If you start saving at the beginning of your career, you’re only going to have to put aside a little every month to be able to retire with an enormous sum as the power of compounding does all the heavy lifting for you. Indeed, if you start saving at age 25 and retire at 65, you only need to put away £100 a month and achieve an annual return of around 10% to retire with £600,000 (excluding inflation).
However, starting saving later in life makes building wealth harder because you’re unlikely to benefit from compounding as much as a younger investor. Nonetheless, it is still possible to retire with £1m if you start saving at 45 and if you make the right decisions. After all 99% of Warren Buffett’s wealth today was earned after his 50th birthday.
Time to start saving
Unfortunately, if you start saving at 45, you’re going to have to work a bit longer than usual and you’re going to have to save more than a 25 year-old would be able to get away with. Still, it’s likely that at age 45 you’ll have more capacity to save more as you may have already paid off a portion of your mortgage and be earning a higher wage than entry level 20-somethings.
For the purpose of this example, I will be using an annual return rate of 10%, which is slightly on the high side but it is still achievable if you invest your money in high-quality growth and income stocks.
If you save £100 a month at age 45, and retire at 70 with an annual return of 10%, you’ll retire with a pension pot of only £130,000, a respectable figure but not the £1m benchmark desired. To reach this goal, you will need to contribute more every month. Doubling the monthly contribution to £200 will leave you with £259,000 at 75, and a monthly contribution of £300 will give you £388,000 within 25 years.
Starting from zero
All of these examples assume that you start off at zero. Once again, this is where the 45 year-old might be better off than the younger saver because it’s more likely you will have already saved a small nest egg at this stage in life. Assuming a small savings pot of £10,000 to start, a £300 monthly contribution will give a total of £502,000 within 25 years – half-way there.

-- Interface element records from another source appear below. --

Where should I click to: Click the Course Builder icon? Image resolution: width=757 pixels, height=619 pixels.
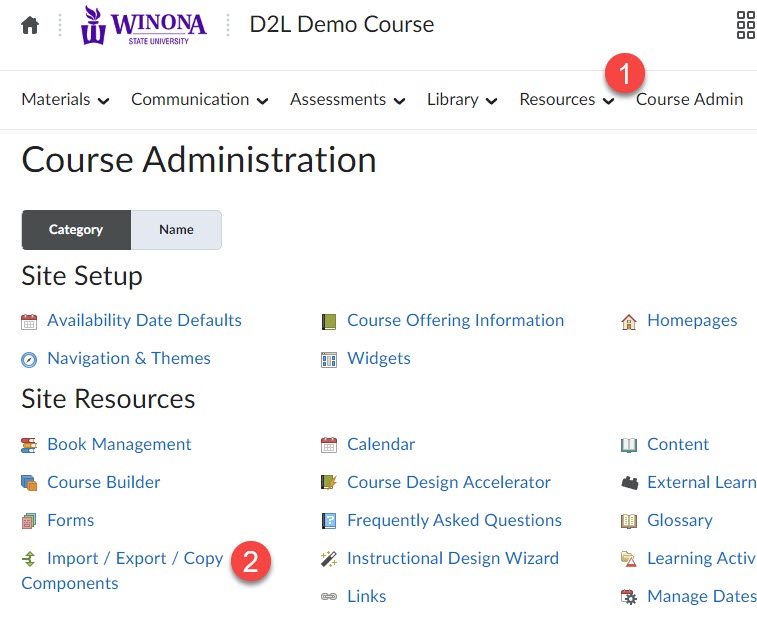pyautogui.click(x=29, y=483)
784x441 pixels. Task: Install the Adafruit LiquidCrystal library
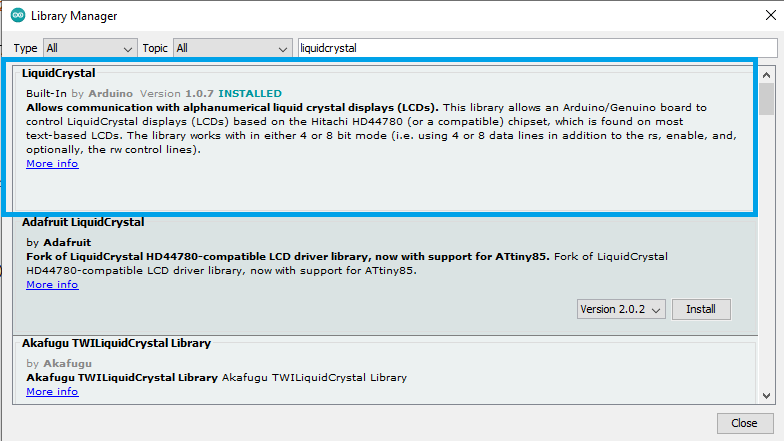pyautogui.click(x=700, y=310)
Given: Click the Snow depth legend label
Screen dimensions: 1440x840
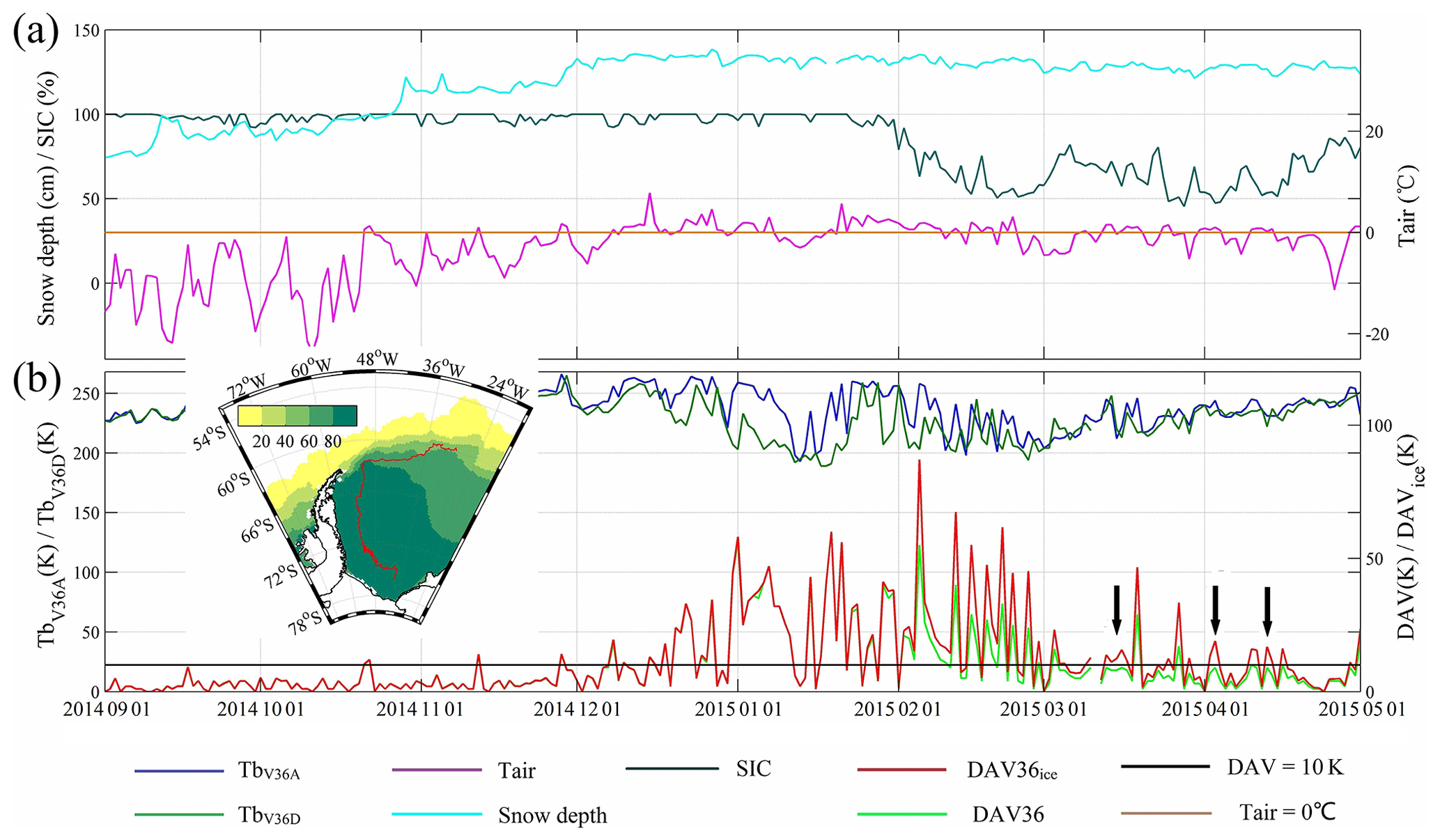Looking at the screenshot, I should click(x=552, y=815).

To reach the £1m mark with the lowest possible monthly contribution, an initial fund of £25,000 is needed. If you have this pot at age 45, you can get away with saving £550 a month to reach £1m by 70. If you don’t have this nest egg to begin with, the lowest monthly contribution you can get away with is £775.
For some comparison, if you saved £775 every month from age 25, you would have £7.6m by age 70. Put simply, yes you can save £1m by retirement at age 45, but it pays to start saving sooner rather than later.